Fig. 5: IRPAs have improved therapeutic index in glucose lowering.

IRPA-3 lowers glucose effectively in acute testing with reduced hypoglycemic risk in mice (a; mean ± SD, n = 8). Plasma IRPA-3 measured at 2-h post dose was shown in (b; mean ± SD, n = 3 or 4). Acute glucose lowering by i.v. RHI (c) and IRPA-7 (d) in diabetic minipigs with dose escalation of 30% upwards. Improved therapeutic index of IRPA-7 is indicated by smooth titration of glucose lowering.

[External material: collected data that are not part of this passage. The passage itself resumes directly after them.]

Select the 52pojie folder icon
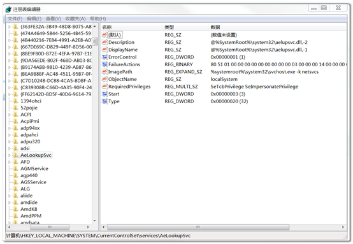The width and height of the screenshot is (353, 244). [15, 108]
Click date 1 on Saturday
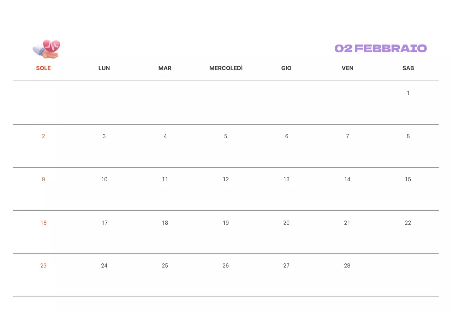The image size is (452, 311). pyautogui.click(x=408, y=93)
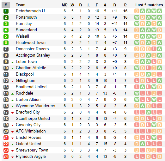Sort by the MP column header
Screen dimensions: 165x161
pos(64,5)
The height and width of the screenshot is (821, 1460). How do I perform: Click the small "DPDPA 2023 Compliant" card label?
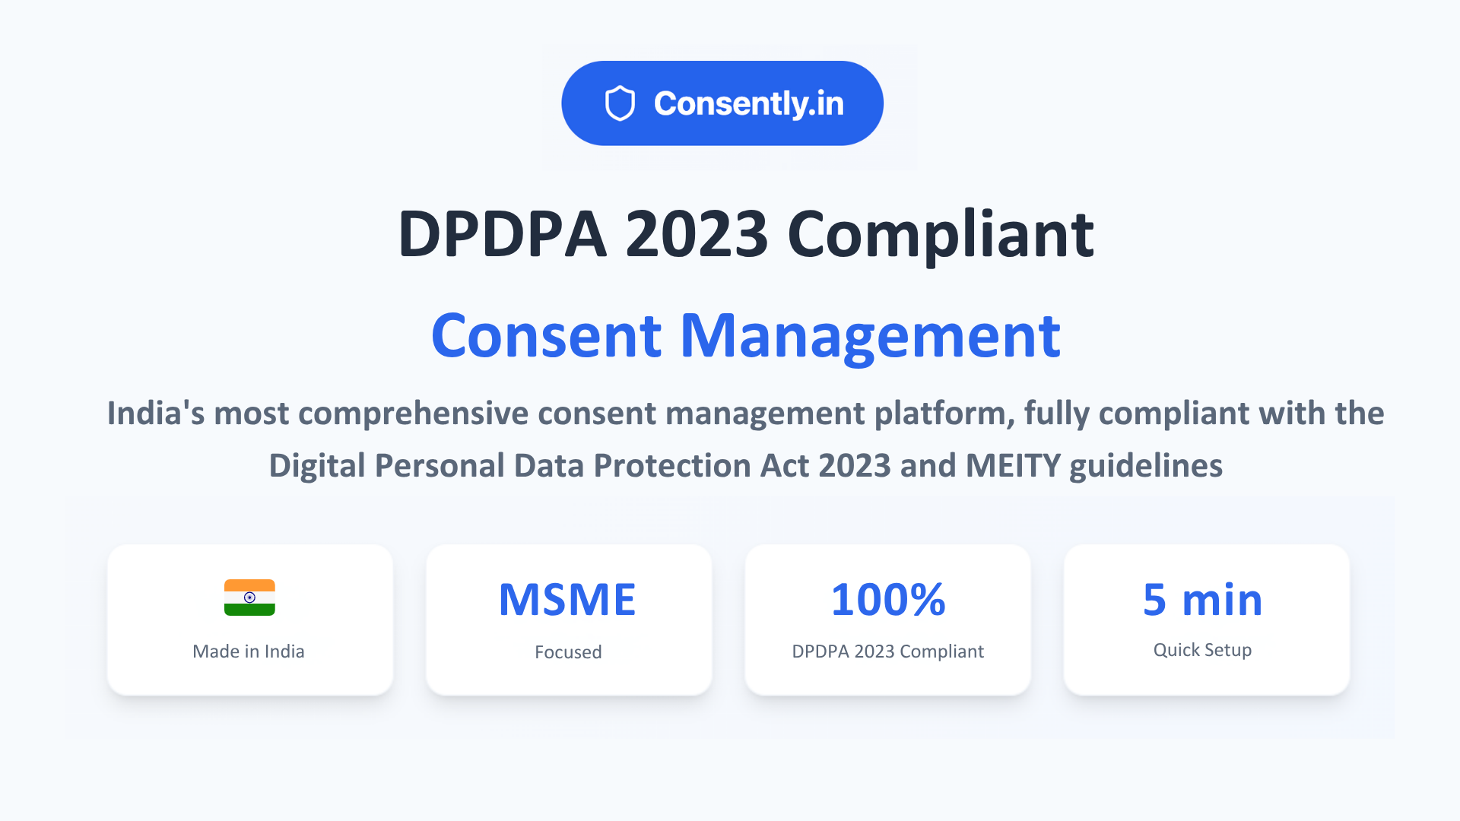(887, 651)
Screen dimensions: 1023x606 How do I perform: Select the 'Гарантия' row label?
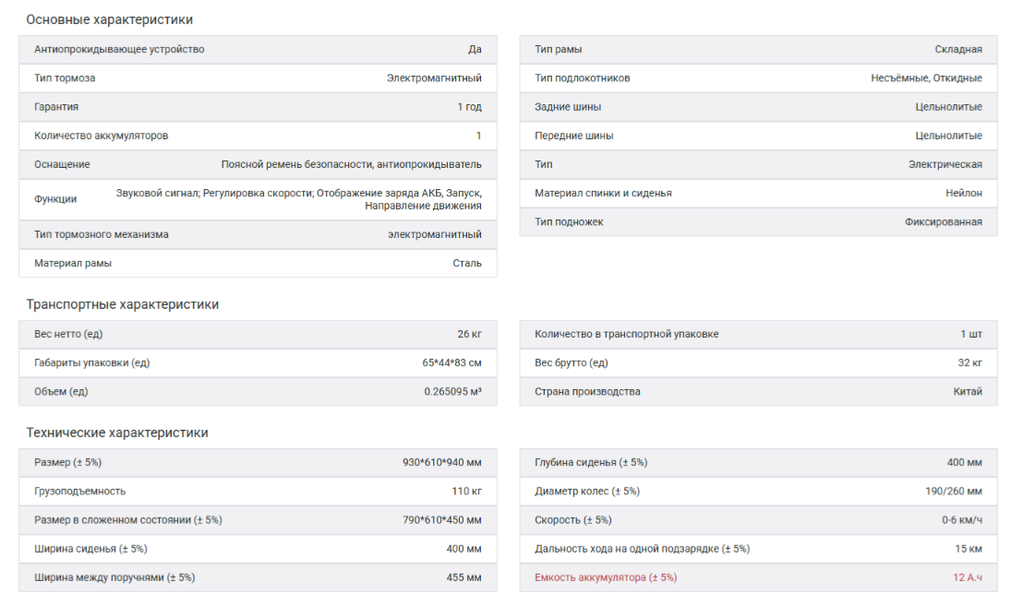(56, 107)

Data is presented as mean ± SEM, n = 6 animals per dose group. IRPAs demonstrated protracted s.c. profile consistent with QD dosing in diabetic minipig (e, f). IRPA-1 and IRPA-7 dosed as single s.c. bolus yielded overall comparable PD profile relative to Tresiba® in diabetic minipigs. Plasma exposures for IRPA-1 and IRPA-7 were not different from those of Tresiba®. Data is presented as mean ± SEM, n = 20 animals for IRPA-1, n = 6 animals for IRPA-7 and n = 19 animals for Tresiba®. IRPA-7 was formulated in Glycerin, 16 mg/mL; Metacresol, 1.6 mg/mL; Phenol, 0.65 mg/mL; Anhydrous Sodium Phosphate, Dibasic, 7 mM; 0.671 equivalent Zn²⁺; pH 7.4. IRPA-1, IRPA-7 or Tresiba® dose used was 0.9, 0.9 or 0.35 nmol/kg, respectively. Source data are provided as a Source Data file.